What to do:
The range starts at the line containing "Toggle check-in on the 500毫克维生素C胶囊 card" and ends at the last line of the records below. Reproduce those lines exactly.

· · ·

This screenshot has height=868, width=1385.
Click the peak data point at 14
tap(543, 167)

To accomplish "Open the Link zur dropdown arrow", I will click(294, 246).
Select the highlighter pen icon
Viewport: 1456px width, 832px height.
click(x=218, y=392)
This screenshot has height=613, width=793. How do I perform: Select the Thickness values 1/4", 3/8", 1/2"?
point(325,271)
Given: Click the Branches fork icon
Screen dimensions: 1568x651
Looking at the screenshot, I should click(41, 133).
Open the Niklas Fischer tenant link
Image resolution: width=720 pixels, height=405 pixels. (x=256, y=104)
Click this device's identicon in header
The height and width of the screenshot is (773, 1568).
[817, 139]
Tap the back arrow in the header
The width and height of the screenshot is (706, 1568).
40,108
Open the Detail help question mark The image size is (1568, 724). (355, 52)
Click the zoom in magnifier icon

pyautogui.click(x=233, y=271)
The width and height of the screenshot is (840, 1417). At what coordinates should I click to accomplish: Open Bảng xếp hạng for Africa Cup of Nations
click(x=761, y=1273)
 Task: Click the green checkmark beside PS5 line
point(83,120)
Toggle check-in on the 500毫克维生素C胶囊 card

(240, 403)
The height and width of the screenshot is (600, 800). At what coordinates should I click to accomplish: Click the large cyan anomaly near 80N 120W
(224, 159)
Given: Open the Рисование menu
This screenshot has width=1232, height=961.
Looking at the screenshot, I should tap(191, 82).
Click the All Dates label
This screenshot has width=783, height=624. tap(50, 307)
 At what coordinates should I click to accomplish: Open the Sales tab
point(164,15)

· · ·

Solution for this problem:
Toggle check-in on the 500毫克维生素C胶囊 card

(240, 403)
The height and width of the screenshot is (600, 800). At what coordinates should I click to accomplish: Click the large cyan anomaly near 80N 120W
(224, 159)
Given: Open the Рисование menu
This screenshot has width=1232, height=961.
Looking at the screenshot, I should tap(191, 82).
Click the All Dates label
This screenshot has width=783, height=624. tap(50, 307)
 At what coordinates should I click to accomplish: Open the Sales tab
point(164,15)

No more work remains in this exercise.